What was the rationale for the use of IP chemotherapy in this space?
It's not more easily delivered. The push for IP chemotherapy in ovarian cancer was because the disease is largely confined to the peritoneal cavity. There was also a lot of interest in high-dose therapy. Some investigators also thought IP chemotherapy might work because of its stimulation from an immunotherapeutic standpoint. We’ve shown that IP chemotherapy can deliver similar outcomes. Despite the fact that the National Cancer Institute put out an alert to say that everyone should have [IP chemotherapy] in 2006, the uptake was very low—largely based on the technical expertise required to give it and the added toxicity.
What has been explored in terms of anti-vascular therapies?
The anti-vascular story has been an interesting one in ovarian cancer. Bevacizumab has been approved in Europe for use as frontline therapy and was recently approved in the United States by the FDA. For all comers, it seems to deliver a modest progression-free survival advantage of about 4 months. In certain subsets of patients—those with stage IV disease, suboptimal debulking, or ascites—bevacizumab appears to induce a modest overall survival advantage. Those particular patients might want to consider bevacizumab in the frontline setting. Certainly, there is utility of bevacizumab later in the disease course.
Could you elaborate on the dosing schedules that have been explored?
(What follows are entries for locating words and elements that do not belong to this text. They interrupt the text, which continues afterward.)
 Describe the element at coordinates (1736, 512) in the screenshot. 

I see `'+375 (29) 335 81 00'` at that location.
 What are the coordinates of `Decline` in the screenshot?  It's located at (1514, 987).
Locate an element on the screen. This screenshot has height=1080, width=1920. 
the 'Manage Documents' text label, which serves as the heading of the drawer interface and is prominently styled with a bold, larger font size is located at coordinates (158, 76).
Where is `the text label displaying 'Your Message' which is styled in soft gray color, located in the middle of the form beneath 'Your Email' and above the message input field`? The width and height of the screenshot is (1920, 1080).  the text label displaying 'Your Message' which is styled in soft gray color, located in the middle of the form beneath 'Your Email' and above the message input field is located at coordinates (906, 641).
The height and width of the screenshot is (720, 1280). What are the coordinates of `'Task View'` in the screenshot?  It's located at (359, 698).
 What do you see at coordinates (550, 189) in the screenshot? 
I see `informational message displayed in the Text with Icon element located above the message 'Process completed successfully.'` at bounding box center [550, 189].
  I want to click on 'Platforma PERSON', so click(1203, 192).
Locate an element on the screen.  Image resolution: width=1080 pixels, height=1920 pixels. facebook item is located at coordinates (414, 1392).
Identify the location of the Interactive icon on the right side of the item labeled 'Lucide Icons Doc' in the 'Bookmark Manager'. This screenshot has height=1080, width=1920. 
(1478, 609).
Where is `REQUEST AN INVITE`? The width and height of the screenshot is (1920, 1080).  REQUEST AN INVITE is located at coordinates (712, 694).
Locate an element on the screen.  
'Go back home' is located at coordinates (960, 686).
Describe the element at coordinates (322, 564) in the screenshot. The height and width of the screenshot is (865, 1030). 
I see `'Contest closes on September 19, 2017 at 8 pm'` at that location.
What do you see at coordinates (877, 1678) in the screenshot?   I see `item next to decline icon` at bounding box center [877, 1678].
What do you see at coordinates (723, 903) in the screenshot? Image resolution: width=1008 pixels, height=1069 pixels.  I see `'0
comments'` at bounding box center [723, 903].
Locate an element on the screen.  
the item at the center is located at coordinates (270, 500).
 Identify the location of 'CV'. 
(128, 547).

In terms of weekly versus 3-weekly dosing, we all wanted the weekly schedule to be markedly better. It seemed like it was heading that way from the Japanese study, but perhaps there are pharmacogenomic differences in those patients that make weekly delivery more effective. Now we have to add drugs to this primary backbone; we need backbones with the least toxicity. The IP backbone makes it very difficult to add additional drugs. We’re looking to add PARP inhibitors and PD-1 drugs to those backbones; those trials are ongoing. We're going to have these answers within the next few years.
Is there a certain class of drugs that you are particularly excited about?
The therapeutic class that has the most potential but is also one in which we have to learn how to appropriately use it in ovarian cancer [is immunotherapy]. [We may be able to make] ovarian cancer tumors more susceptible to responses with agents in the realm of immunotherapy. [We may have to look beyond] single-agent PD-1 drugs. There's a lot of interest in turning these "cold" tumors into “hot” tumors that are more responsive to immunotherapy. That's an exciting area of research. PARP inhibitors are also exciting, and we're going to have data pretty soon about what they do and in whom they work best. It might be easier to sort [that class of agents out after we have those data].